Roasting the almonds isn't the end of the world, you just get more goodness out of them without roasting them as you remove some of the oils by frying them.

Breakfast I tend to have mackerel fillets with eggs! But not many people can stomach that in the mornings - but tbh yoghurt isn't ideal (though things like greek yoghurt are slightly better), nor are many of the mass produced cerals as they tend to be full of sugars (and not the good type!).

If you have to have cereal I'd head over the porrage route, though a few eggs on wholemeal or granary bread is ok - though again, even better if you bake your own bread - less preservatives and inferior quality flours etc...
 
How about I make a spinach, lardons, nut salad with an olive oil, tomato, garlic and onion sauce with it? I need to have some taste in there because although I can stomach the greenery much better these days, I still hate the taste :p

I couldn't face fish for breakfast, but could easily manage a couple of boiled eggs.
 
I tend to have a couple of eggs scrambled, with a slice of wholemeal toast with peanut butter on it, that tends to stop the hunger until lunchtime. Don't often need a morning snack then.
 
My problem on a morning is sorting out a kid for junior school, and sorting out bottles for a newborn, whilst sorting myself out and getting to work :p
 
The pasta at lunchtime is a very new addition, I used to have a curry from the supermarket (yes, ready meal :o) but they stopped doing the deals and now they're more than twice the price!

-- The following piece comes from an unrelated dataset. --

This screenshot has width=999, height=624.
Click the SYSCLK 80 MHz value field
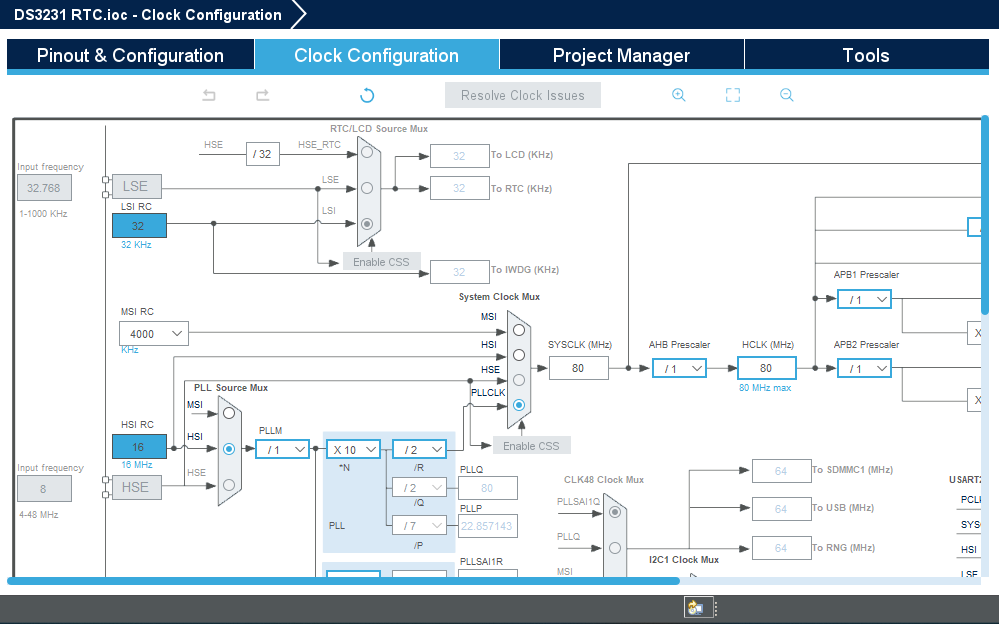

I'd say the ready meal curry would be a lot better for your goals then having pasta at lunch! This is assuming it isn't one of those half n half curry/rice packs.
 
I'd say the ready meal curry would be a lot better for your goals then having pasta at lunch! This is assuming it isn't one of those half n half curry/rice packs.

That's why that's what I was eating whilst the offer was on, but I can't afford the full prices! It's nearly £100 a month purely on lunches!
 
If your not against ready meals etc. for lunch (food snobbery etc.) then Morrison's/Asda do some great little pot things, It's what I have for 80% of my lunches. They're about £2-£2.50 and generally 400-500kcals 30g/70g/5g p/c/f ISH. Perfect for lazy people like myself.